Limitation of liability — calibrate by jurisdiction

  • US: Cap liability at fees paid in the trailing 12 months. Disclaim consequential, incidental, indirect damages. Disclaim warranties to the fullest extent permitted. Standard.
  • EU/UK: You cannot disclaim liability for death/personal injury caused by negligence, or fraud. Soften: "to the maximum extent permitted by applicable law." Consumer ToS in EU have additional unfair terms rules — this is where a local lawyer earns their fee.
  • India: Disclaimers and caps are generally enforceable but consumer protection law (Consumer Protection Act 2019) overrides for B2C. You can't contract out of unfair trade practices.

Indemnification — who covers whom

  • Standard B2B SaaS: Mutual indemnification for IP infringement claims. Customer indemnifies for misuse of the service. Company indemnifies for IP claims from the service itself.
  • Consumer app: One-way — user indemnifies company for misuse. Don't ask consumers to indemnify against IP claims; it's overreach and won't hold up in many jurisdictions anyway.

Acceptable Use — the spam/abuse list

Cover at minimum:

  • No reverse engineering, scraping, or automated access (with carve-out for search engines if user-facing).
  • No illegal content (CSAM, terrorism, etc.) — explicit prohibition matters for safe harbor.
  • No spam, harassment, threats.
  • No interference with other users' use.
  • No exceeding rate limits, bypassing security, attempting unauthorized access.

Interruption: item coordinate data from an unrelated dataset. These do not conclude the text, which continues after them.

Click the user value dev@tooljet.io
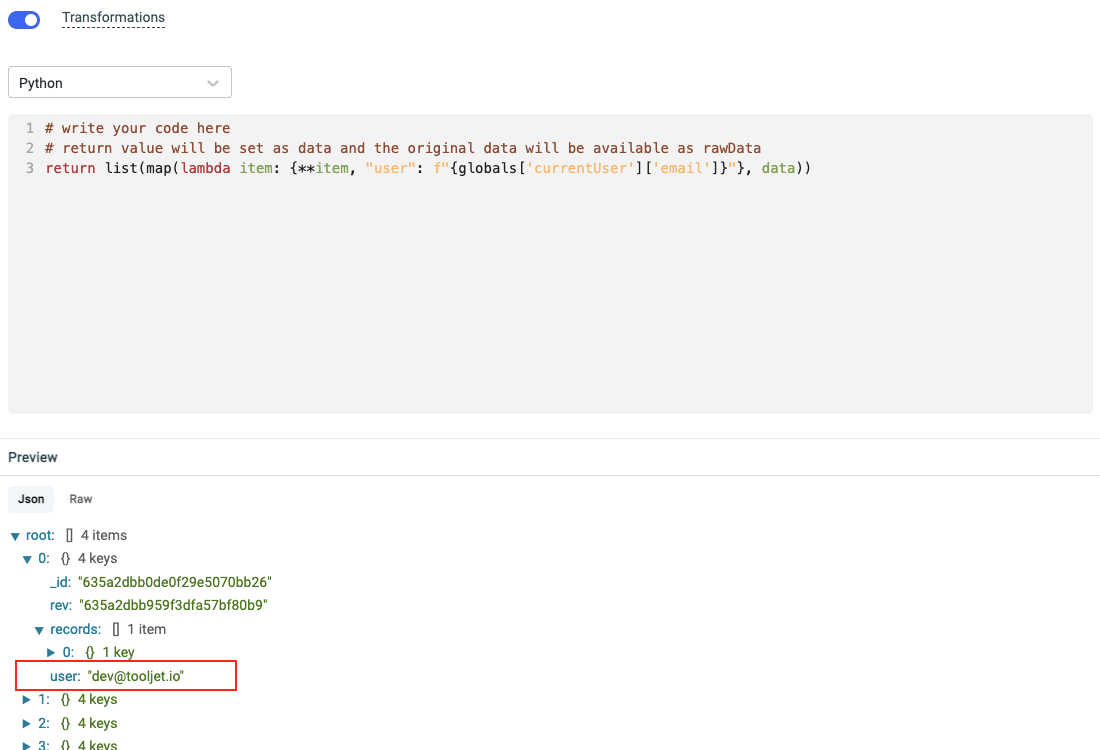The height and width of the screenshot is (750, 1100). coord(136,677)
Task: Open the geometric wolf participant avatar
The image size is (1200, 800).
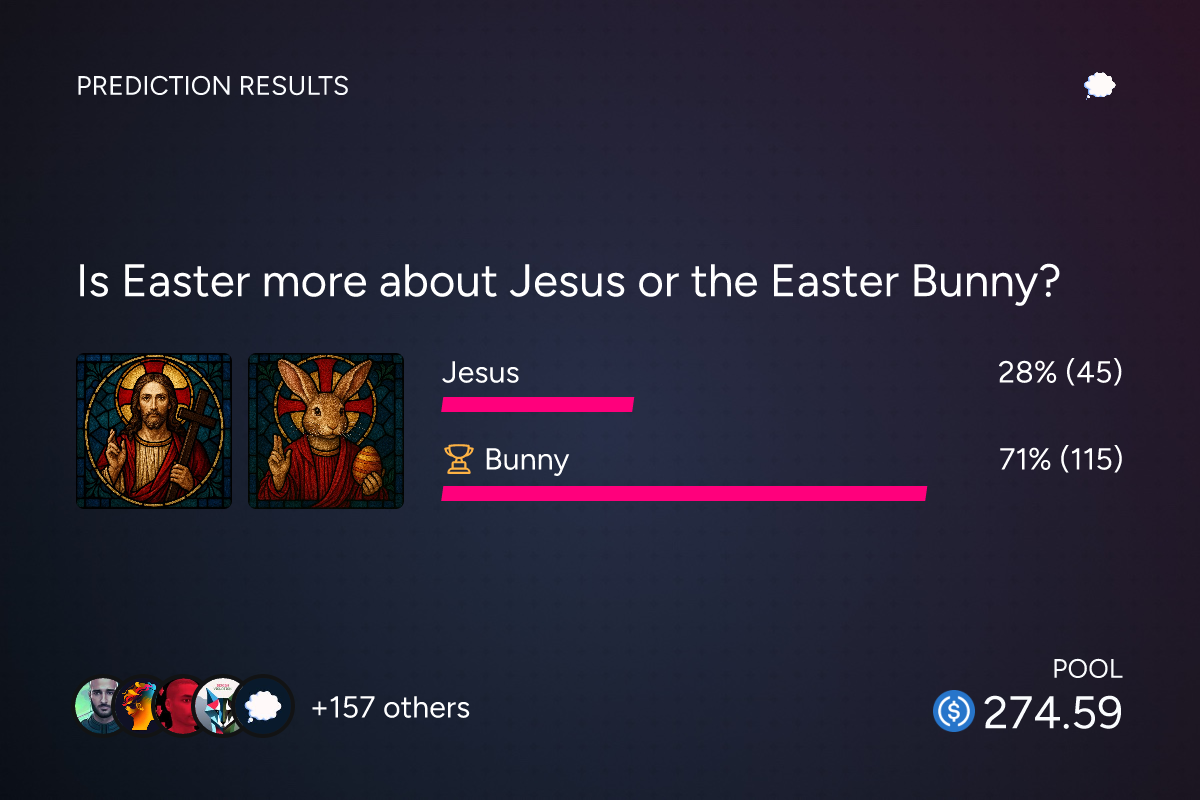Action: pos(219,706)
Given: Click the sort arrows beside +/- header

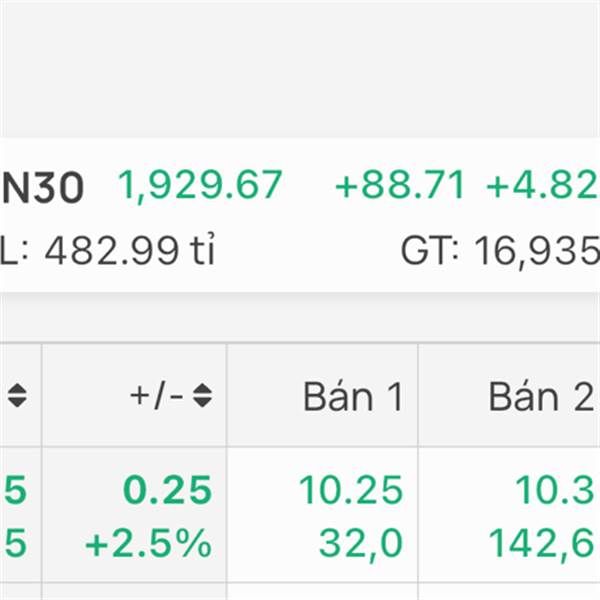Looking at the screenshot, I should point(203,397).
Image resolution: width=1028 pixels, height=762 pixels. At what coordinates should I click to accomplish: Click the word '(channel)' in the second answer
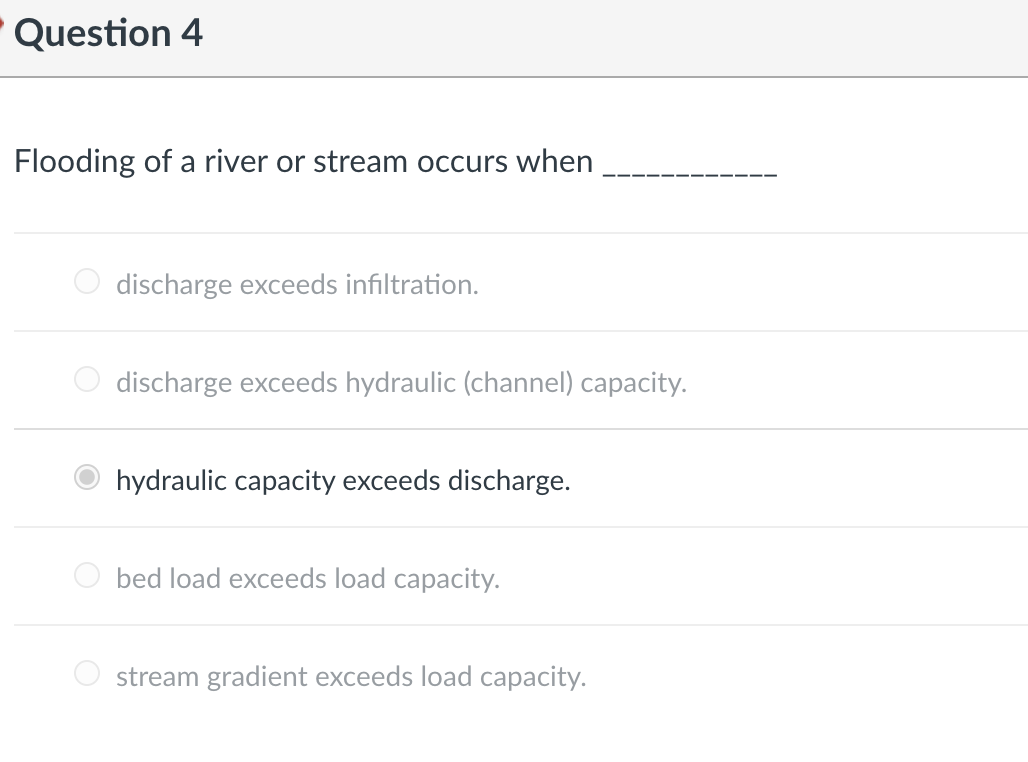tap(518, 383)
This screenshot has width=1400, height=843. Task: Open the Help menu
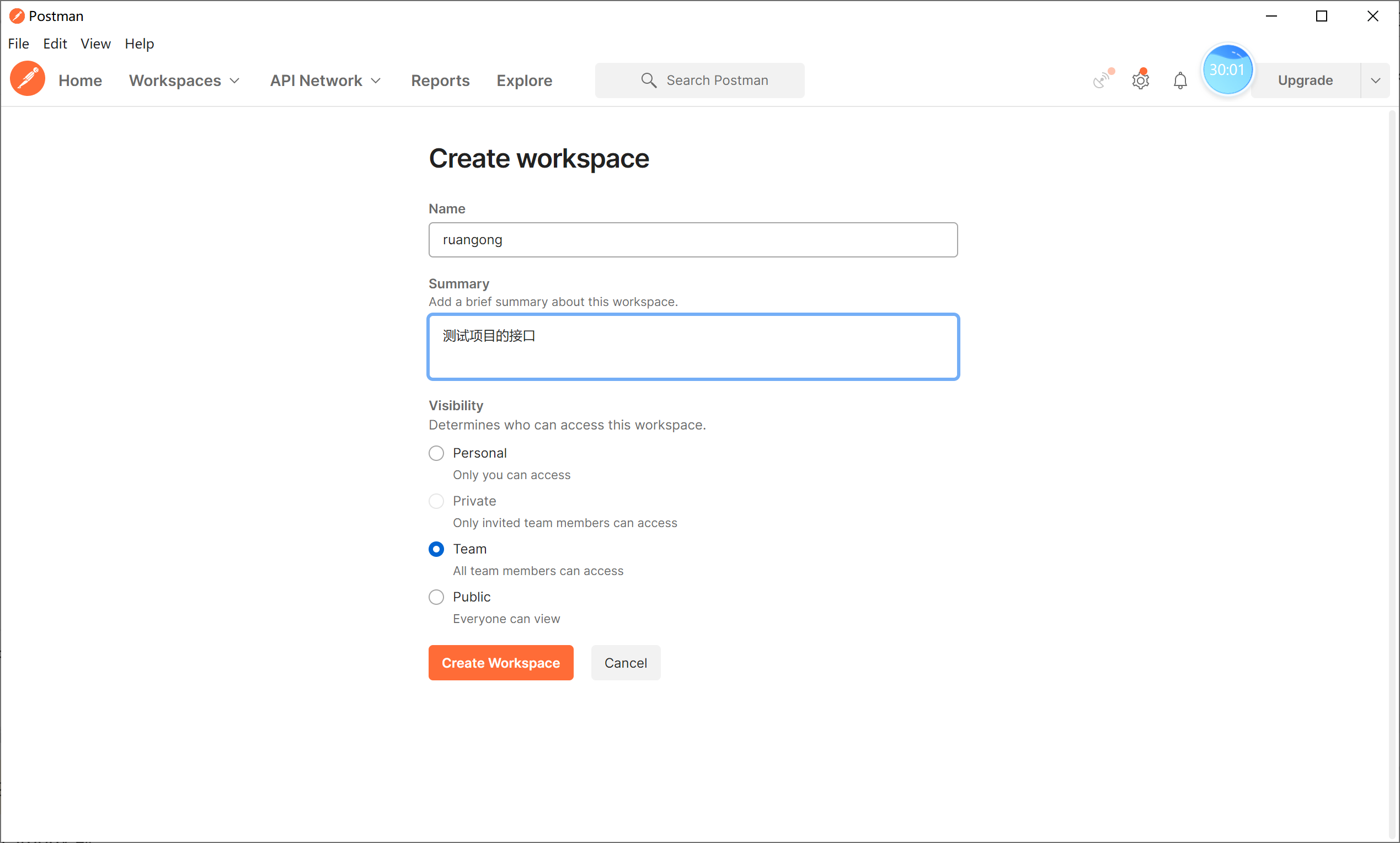point(139,44)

Arbitration & class action waiver — be deliberate

US consumer ToS: many companies include mandatory arbitration + class action waiver. It works in the US (mostly), backfires in EU (unenforceable for consumers in most member states), and in India is a mixed bag — enforceable in B2B, harder in B2C.

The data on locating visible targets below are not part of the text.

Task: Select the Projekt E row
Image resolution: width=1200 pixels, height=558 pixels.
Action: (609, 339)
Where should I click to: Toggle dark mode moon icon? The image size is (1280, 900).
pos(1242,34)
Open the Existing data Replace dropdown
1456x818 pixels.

Don't reflexively include arbitration. It's a real cost-shifting choice. If the user is a small B2C app, sometimes you'd rather take your chances in small claims court than fund AAA arbitration for every dispute.

Click-wrap, not browse-wrap

Insist on an actual "I agree" checkbox at signup. Browse-wrap ("by using this site, you agree...") gets struck down regularly. The strongest form is a checkbox where the user must affirmatively check it, with the ToS linked.

India / EU / US flavor table

Section India EU US
Age of majority 18 varies (16 for GDPR consent typically) 13+ (COPPA), 18 for contracts
Consumer protection CPA 2019 EU consumer rules state-by-state
Data law to reference DPDP Act 2023 GDPR + ePrivacy CCPA/CPRA, state laws
Arbitration Allowed B2B, contested B2C Generally not for consumers Generally enforceable
Governing law India + courts of city Member-state law often required for consumers Pick a state (Delaware popular)

Output process

  1. Ask the user: company name, product description, B2B or B2C, geography of users, payment model (free / freemium / subscription / one-time), jurisdiction of incorporation.
  2. Produce a full draft in the section order above.
  3. At the end, list 3–5 customization decisions the user has to make (e.g., refund window, governing law, mandatory arbitration y/n) with your recommendation for each based on what they told you.
  4. Flag anything that needs a real lawyer's eye given their situation.

Plain English, where possible. "If you breach this agreement, we may terminate your account" beats "In the event of a material breach hereof, Company reserves the right to effect immediate termination."